Awfully nice of you to take the time to do that.  :Mandosmiley:  I used to do this in E pretty regularly back when I was playing in a classic country duo. These days now and then my band does it in G. Probably singer's preference, and now mine, too. The reason why should be obvious, but apparently isn't to everybody  :Wink:  so I must point it out - being able to play that bottom note as low as possible, for maximum twang. Now, maybe it's just me, but the way you tabbed out the solo runs contrary to my druthers in two ways - ease of play and arrangement. I like the solo in a low register, and with mandolin being so high pitched to begin with, putting the solo way up on the E string doesn't work for me. Even for OM. And putting the whole solo on one string doesn't strike me as being easy to play smoothly. I play this on two strings - just easier that way - and as low as possible. But to each his own and YMMV. My 2¢ anyway.  :Whistling:

----------


## Ed Goist

Journeybear; you're absolutely right about the lower voiced lead riff sounding great, even in the OM register.
I have added it as a 'low voiced' option for the lead riff to the tab/chord chart.
I also like that it starts with the 2 notes from the slide/hammer-on of the opening riff.
I think I might play both riffs at our next jam, and see what folks think. 
One thing I like about the higher voiced riff is sliding from the B to the D note. That's kinda cool. Also, I think that Luther Perkins played this in the higher voice on the original recordings.
However, as you said, to each his own and YMMV...It's all good.

----------


## journeybear

Making you lose sleep over this? Sorry ...  :Redface: 

Going to the source - it's kind of a mix: The opening/closing riff is low, the solo riff is high.

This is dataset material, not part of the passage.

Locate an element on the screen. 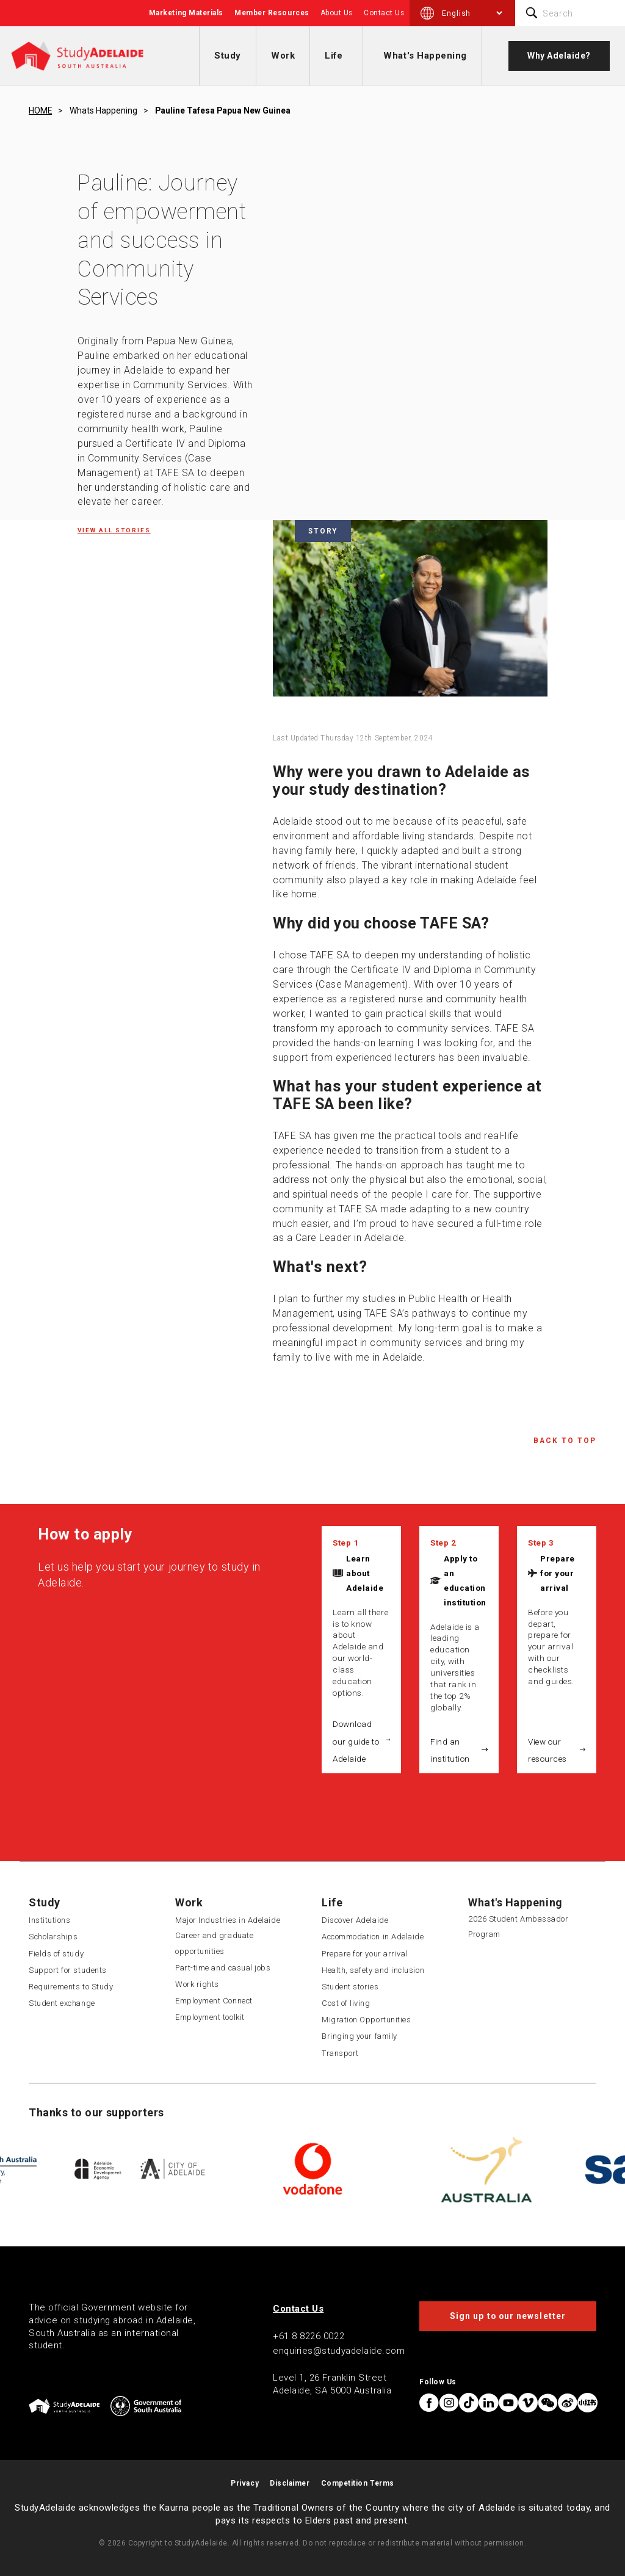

But as always, open to interpretation. To my thinking, G on a mandolin has the same attraction as E on a guitar - you get to lean on that bottom note, really work it. So I figure, given the opportunity, use it.  :Wink:   Funny how that goes - in this sense, E is a low key on a guitar, but kind of high on a mandolin. Oh well!

----------


## Ed Goist

(_Actually stayed up to watch a repeat of ACL with Lyle Lovett. The last show recorded in Studio 6A...Great stuff...He has a fine mandolin player in his band._)

Edit:Just saw on the ACL credits that Lyle Lovett's mandolin player is Keith Sewell. He seems to be a very talented multi-instrumentalist and vocalist.

----------


## Ed Goist

> ...snip...To my thinking, G on a mandolin has the same attraction as E on a guitar - you get to lean on that bottom note, really work it. ...snip...

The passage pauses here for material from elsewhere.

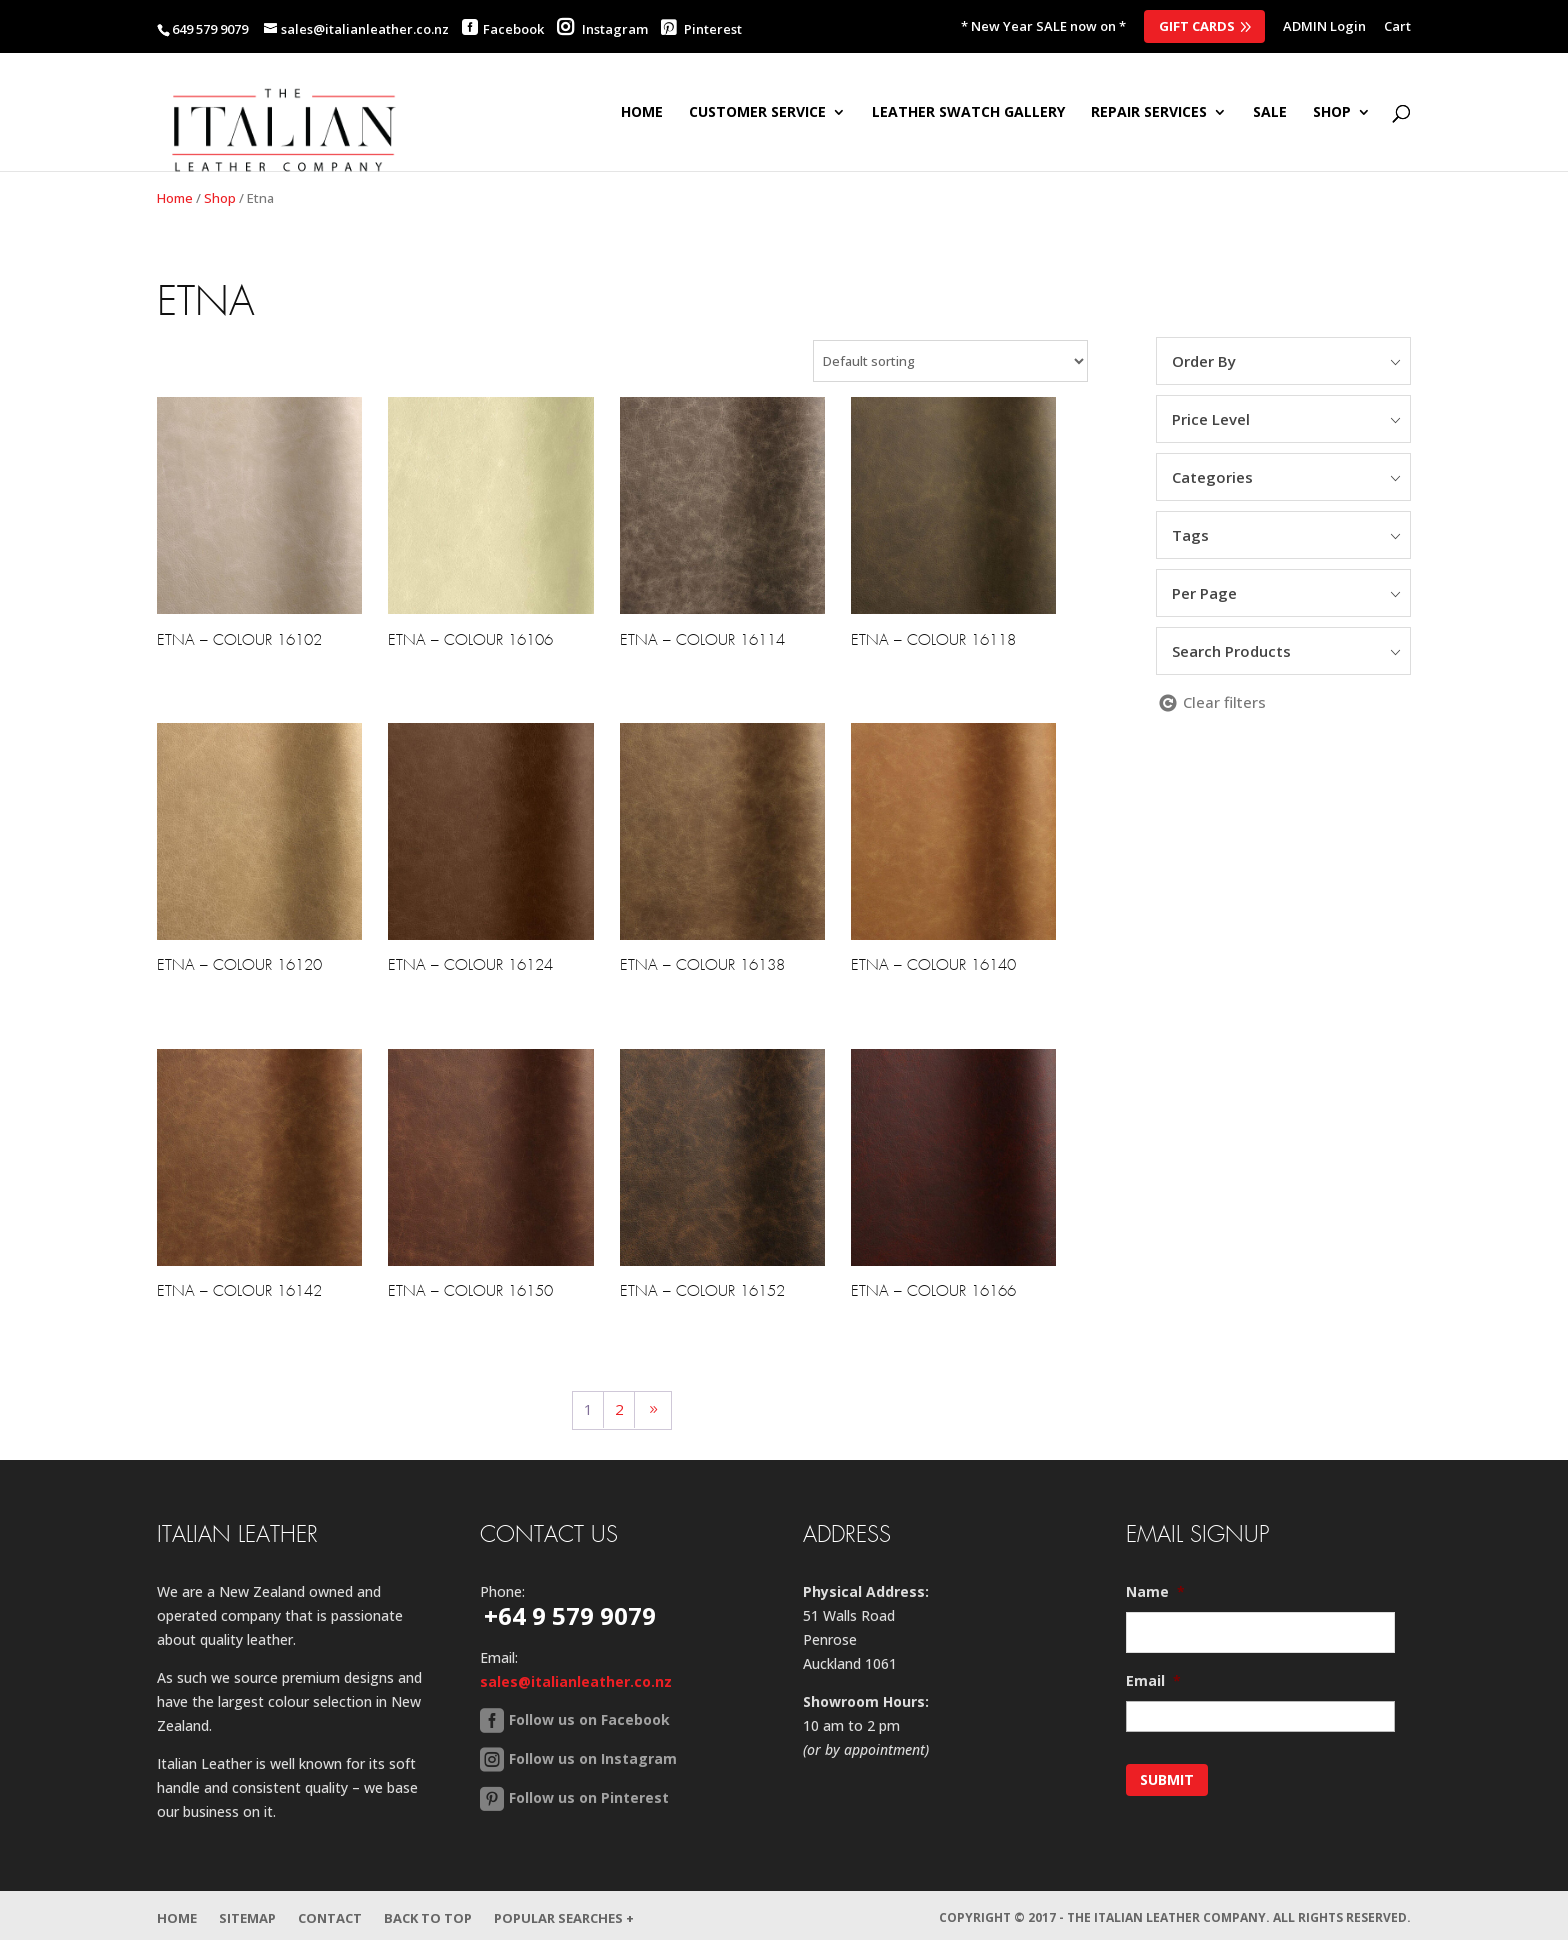 The height and width of the screenshot is (1940, 1568). Describe the element at coordinates (1149, 113) in the screenshot. I see `Repair Services` at that location.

Excellent observation. I totally agree.

----------


## Ed Goist

I shall not be tabbing out this arrangement.  :Smile:

----------


## journeybear

> ([I]Actually stayed up to watch a repeat of ACL with Lyle Lovett.


Well, as long as it had something to do with PBS ...  :Wink:  Fine show. Lyle does more in a half hour than some do in a whole concert. Keith Sewell played mandolin on just one song but nice job, and pretty rocked-out sound. Not what I had expected.

----------


## journeybear

BTW & FWIW & IHTDRALTWIDM (I hope this doesn't ruin anyone's life the way it ruined mine) BUT -

If you shoot a man in Reno, you will be tried and do time in Nevada, not California.

Just sayin' ...

----------


## Jackin

> BTW & FWIW & IHTDRALTWIDM (I hope this doesn't ruin anyone's life the way it ruined mine) BUT -
> 
> If you shoot a man in Reno, you will be tried and do time in Nevada, not California.
> 
> Just sayin' ...


Yeah but it sounds not well

----------


## mrmando

> If you shoot a man in Reno, you will be tried and do time in Nevada, not California.


I always wondered about that. But maybe the Reno incident is just one episode in the character's life of crime, and he's actually doing time in Folsom for another episode.

Or ... he's saying he shot someone in the kidneys ("I shot a man in renal")...

Or ... he really hated Red Smiley's banjo player.

----------


## re simmers

Here's an interesting version:

http://www.youtube.com/watch?v=dfF-rNlsf_U

I haven't had that much energy since the night I was preparing for my colonoscopy!

Bob

----------


## mrmando

I'm kind of partial to Brandi Carlile's version: 
http://www.youtube.com/watch?v=zjbpLWtu65E

Sounds a lot like Maria McKee.

----------

Ed Goist, 

Mike Bunting, 

Pete Summers

----------


## Ed Goist

> I'm kind of partial to Brandi Carlile's version: 
> http://www.youtube.com/watch?v=zjbpLWtu65E
> ...snip...


*That right there is how it's done!*

----------

Pete Summers

----------


## oneeyeross

Just wanted to add a thank you for this...sometimes, you have to feed the squirrels....

----------


## Ronny Stecher

Here's a couple different versions of FPB by Orville Davis 

http://www.youtube.com/watch?v=hMki7oFBwas
http://www.youtube.com/watch?v=8nbZLeMwb8E

----------


## Bigtuna

My guitar playing friends play it in E and it would take a lot of persuading to get them to change keys. However, I really like the key of G version. F#would be out of the question. Thanks!

----------


## ralph johansson

> If I remember correctly (?? as I'm 72 years of age) the original recording when I learned it about 1956 or so was in F but slightly sharp. Remember in those days there were no electronic tuners and when a band recorded if there was no piano on the recording most just tuned to the guitar or whatever was close to pitch. Most BG jams usually do it in G as the average singer can't sing in Johns key without sounding grovelly (is that a word?)
> Dave


A very persistent myth. In those days there were tuning forks, they were sold in stores and people used them. I still own six of them so I always have one close at hand when tuning. To some people it may come as a shock that my generation (I'm 68) realied on purely aural devices for tuning!

Isn't Cash's version in F#?

----------